20.二国の異世界人(4)
ドキドキと、心臓が痛いくらい脈打っている。
ジュジュは音にならないよう、ゆっくり、努めてゆっくりと深呼吸をした。
「あっ、見て! ビーノのブランデー!」
「ヒッ」
「仕事場に持ち込んじゃって、いっけないんだぁー。没収、没収~」
ドッ、ドッ、ドッ、と本当に洒落にならないほど心臓が稼働している。
胸を強く押さえながら、ジュジュは潜んでいたドアの陰から身を乗り出した。
「あ、あ、あの……! その位置は、窓から見えてしまうんじゃ……!」
「いつまでも廊下にいる方がマズくないかしら」
「うっ……」
ジュジュはじっと室内を見渡す。
部屋にいるのは、桃色の髪の女性——シィレだけで間違いない。はずだ。
それをよくよく確認してから、ジュジュは身を縮ませつつ最低限の動きで部屋へと足を踏み入れた。
ここは王国兵の、とりわけ上層に位置する人間に与えられた事務室だ。
デスクやソファーなどの質がよく、そして棚にはシィレが言った通り酒瓶と、大量の資料が並べられている。

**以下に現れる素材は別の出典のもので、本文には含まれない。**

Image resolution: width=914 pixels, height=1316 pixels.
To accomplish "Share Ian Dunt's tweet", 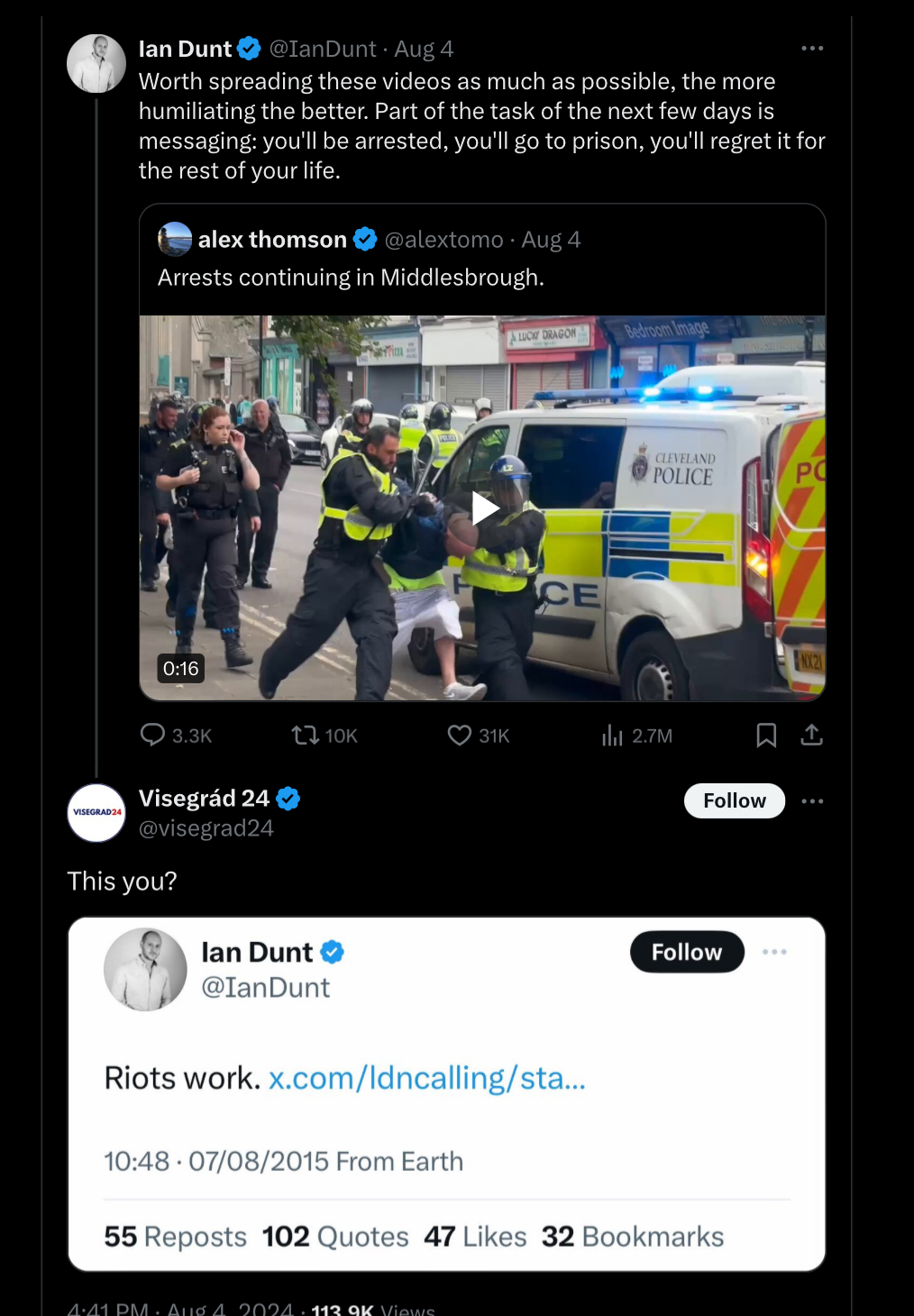I will tap(811, 736).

「ジュジュちゃんは慎重になりすぎよ。ささっと動いて、もし敵に見つかったらボコす。それくらいでいいんじゃない?」
「シ、シィレさんは大胆すぎです……。せめて、声はもっと小さく……」
「ごめん、小さくて聞き取れなかった。もう一回言って?」
「あ、う……えと……こ、声は、もっと小さく……」
「ごめん、小さくて聞き取れなかった。もう一回言って?」
ジュジュは黙り込んだ。
つまり、聞く気はないし、改めるつもりもないらしい。
——なんで、こんな人と一緒に。
それがすごく不満だった。
セーリンド帝国に協力すると決めた以上、ベイルドア王国への潜入や情報収集を任せられることに文句はない。
けれどジュジュとしては、ツーマンセルを組む相手はうみがよかった。
今回の任務、ジュジュ側の小隊に組み込まれるうえでの必須条件は、魔力感知に引っかからないことだ。
ジュジュはあまり詳しくないが、シィレは魔法が使えるものの、魔力感知には引っかかりにくいタイプであるらしい。
だが、ジュジュと同じく魔力を一切持たないうみも、当然その条件には当てはまったのだ。
だから最初、うみがこの任務の話を持ってきたとき、ジュジュは控えめに——あくまでも控えめに、うみと一緒がいいと訴えた。
その答えは、『少しの失敗が命に関わる状況のなか、しかも敵地のなかで、元敵方の人間とふたりきりにはなれない』というものだった。
ジュジュは、鼻歌をうたいながら酒瓶に手を伸ばしているシィレの背中を見つめる。
——じゃあ、なんでこの人とはふたりっきりにさせられてるんだろ……。
彼女も自分と同じで捨て駒なのかな、という推測もできるが、それにしたって呑気すぎやしないか。
結局のところ、なぜジュジュとシィレがツーマンセルを組んでいるのか、その理由はわかっていない。
「ほーら、いつまでものんびりしないの。適当に漁って、よさそうなのを詰めないと、でしょ?」
「…………は、い」
真っ先に酒瓶を手にしたシィレには言われたくないセリフだ。
ジュジュは釈然としない気持ちを抱えつつも、背負っていた大きなリュックに資料を詰め込んでいった。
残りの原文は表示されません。